Henry (Ben Rosenfield) apparently never listened to his mother about looking both ways when crossing the street. So when the street busker puts on his headphones and does just that, the dope ends up in a coma. Cue his sister, Franny (Anne Hathaway), to be alerted away from her job overseas. Mom (Mary Steenburgen) wishes she had come home over better circumstances, but home she is to sit at her brother’s bedside.

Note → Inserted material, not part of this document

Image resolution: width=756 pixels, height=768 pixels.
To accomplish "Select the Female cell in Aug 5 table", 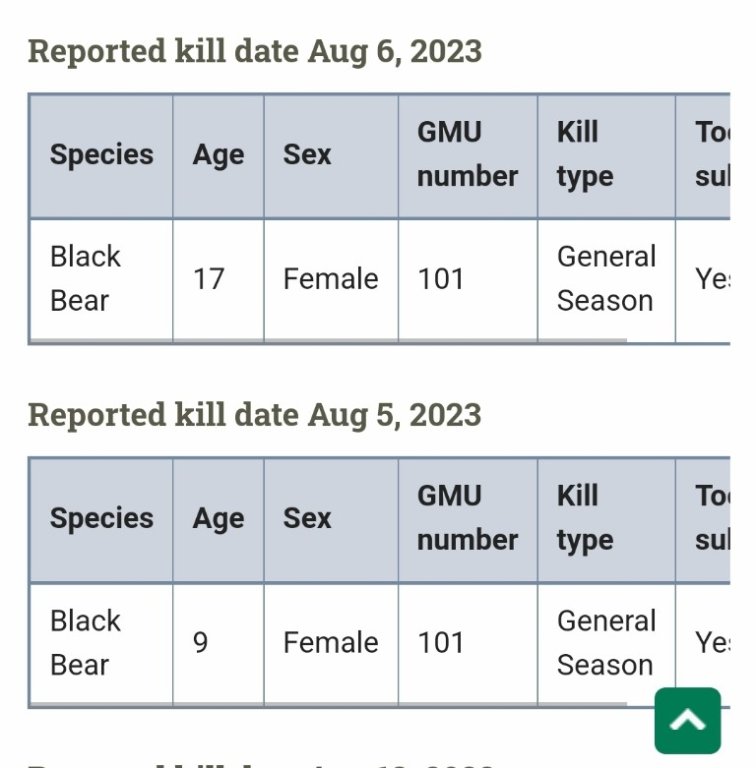I will coord(330,643).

Among Henry’s belongings is a concert ticket to see his favorite musician, James Forester (blander-than-bland Johnny Flynn). Since her brother won’t be using it anytime soon, she goes to the show for a listen. In one of the most awkward “I’m your biggest fans” moments, Franny goes up to James after the show and tells him that his is in a coma. Despite not being a kid or a beautiful woman, James agrees to go see Henry. Seriously, what else is he going to do?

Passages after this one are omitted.